*** Opening of Information given ***
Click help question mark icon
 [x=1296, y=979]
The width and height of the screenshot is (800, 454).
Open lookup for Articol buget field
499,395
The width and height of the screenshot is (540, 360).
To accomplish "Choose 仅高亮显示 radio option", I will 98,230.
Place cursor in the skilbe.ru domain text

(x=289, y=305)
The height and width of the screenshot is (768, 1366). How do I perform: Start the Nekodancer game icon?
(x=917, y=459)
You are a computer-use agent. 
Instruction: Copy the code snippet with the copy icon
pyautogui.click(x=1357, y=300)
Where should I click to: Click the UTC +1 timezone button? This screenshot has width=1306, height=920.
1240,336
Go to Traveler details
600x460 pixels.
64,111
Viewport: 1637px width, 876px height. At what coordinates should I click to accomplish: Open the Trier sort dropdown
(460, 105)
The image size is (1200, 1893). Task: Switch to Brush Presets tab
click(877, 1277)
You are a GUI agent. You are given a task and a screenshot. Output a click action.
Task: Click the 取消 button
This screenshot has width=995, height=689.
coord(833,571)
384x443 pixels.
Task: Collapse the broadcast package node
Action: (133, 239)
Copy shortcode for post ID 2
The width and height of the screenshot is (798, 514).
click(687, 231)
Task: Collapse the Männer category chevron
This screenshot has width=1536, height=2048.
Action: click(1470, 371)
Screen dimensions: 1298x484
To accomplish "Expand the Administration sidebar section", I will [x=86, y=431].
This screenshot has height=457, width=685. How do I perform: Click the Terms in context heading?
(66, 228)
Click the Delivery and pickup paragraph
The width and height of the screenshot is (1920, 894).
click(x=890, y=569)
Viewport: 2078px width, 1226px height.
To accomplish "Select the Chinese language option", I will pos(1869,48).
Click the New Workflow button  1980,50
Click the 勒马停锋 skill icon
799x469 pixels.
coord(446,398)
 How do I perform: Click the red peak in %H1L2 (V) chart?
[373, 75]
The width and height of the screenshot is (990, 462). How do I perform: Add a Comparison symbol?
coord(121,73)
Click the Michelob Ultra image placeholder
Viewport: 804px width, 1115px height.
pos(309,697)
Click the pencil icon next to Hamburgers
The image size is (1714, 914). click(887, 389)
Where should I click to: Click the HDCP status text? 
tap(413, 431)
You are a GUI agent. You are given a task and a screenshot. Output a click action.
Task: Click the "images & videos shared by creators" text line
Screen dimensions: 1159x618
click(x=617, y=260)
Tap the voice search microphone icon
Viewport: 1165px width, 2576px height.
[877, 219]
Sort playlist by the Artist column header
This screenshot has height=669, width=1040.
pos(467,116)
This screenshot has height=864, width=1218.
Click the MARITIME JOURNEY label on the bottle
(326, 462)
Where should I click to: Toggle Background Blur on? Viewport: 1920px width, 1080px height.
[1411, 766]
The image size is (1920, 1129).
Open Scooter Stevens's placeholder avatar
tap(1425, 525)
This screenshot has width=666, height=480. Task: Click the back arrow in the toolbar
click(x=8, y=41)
*** Close of Information given ***
> **What is needed**: The required output is the complete set of records, reproduced exactly.

> **Written response**:
Click help question mark icon
 [x=1296, y=979]
The width and height of the screenshot is (800, 454).
Open lookup for Articol buget field
499,395
The width and height of the screenshot is (540, 360).
To accomplish "Choose 仅高亮显示 radio option", I will 98,230.
Place cursor in the skilbe.ru domain text

(x=289, y=305)
The height and width of the screenshot is (768, 1366). How do I perform: Start the Nekodancer game icon?
(x=917, y=459)
You are a computer-use agent. 
Instruction: Copy the code snippet with the copy icon
pyautogui.click(x=1357, y=300)
Where should I click to: Click the UTC +1 timezone button? This screenshot has width=1306, height=920.
1240,336
Go to Traveler details
600x460 pixels.
64,111
Viewport: 1637px width, 876px height. At what coordinates should I click to accomplish: Open the Trier sort dropdown
(460, 105)
The image size is (1200, 1893). Task: Switch to Brush Presets tab
click(877, 1277)
You are a GUI agent. You are given a task and a screenshot. Output a click action.
Task: Click the 取消 button
This screenshot has width=995, height=689.
coord(833,571)
384x443 pixels.
Task: Collapse the broadcast package node
Action: (133, 239)
Copy shortcode for post ID 2
The width and height of the screenshot is (798, 514).
click(687, 231)
Task: Collapse the Männer category chevron
This screenshot has width=1536, height=2048.
Action: click(1470, 371)
Screen dimensions: 1298x484
To accomplish "Expand the Administration sidebar section", I will [x=86, y=431].
This screenshot has height=457, width=685. How do I perform: Click the Terms in context heading?
(66, 228)
Click the Delivery and pickup paragraph
The width and height of the screenshot is (1920, 894).
click(x=890, y=569)
Viewport: 2078px width, 1226px height.
To accomplish "Select the Chinese language option", I will pos(1869,48).
Click the New Workflow button  1980,50
Click the 勒马停锋 skill icon
799x469 pixels.
coord(446,398)
 How do I perform: Click the red peak in %H1L2 (V) chart?
[373, 75]
The width and height of the screenshot is (990, 462). How do I perform: Add a Comparison symbol?
coord(121,73)
Click the Michelob Ultra image placeholder
Viewport: 804px width, 1115px height.
pos(309,697)
Click the pencil icon next to Hamburgers
The image size is (1714, 914). click(887, 389)
Where should I click to: Click the HDCP status text? 
tap(413, 431)
You are a GUI agent. You are given a task and a screenshot. Output a click action.
Task: Click the "images & videos shared by creators" text line
Screen dimensions: 1159x618
click(x=617, y=260)
Tap the voice search microphone icon
Viewport: 1165px width, 2576px height.
[877, 219]
Sort playlist by the Artist column header
This screenshot has height=669, width=1040.
pos(467,116)
This screenshot has height=864, width=1218.
Click the MARITIME JOURNEY label on the bottle
(326, 462)
Where should I click to: Toggle Background Blur on? Viewport: 1920px width, 1080px height.
[1411, 766]
The image size is (1920, 1129).
Open Scooter Stevens's placeholder avatar
tap(1425, 525)
This screenshot has width=666, height=480. Task: Click the back arrow in the toolbar
click(x=8, y=41)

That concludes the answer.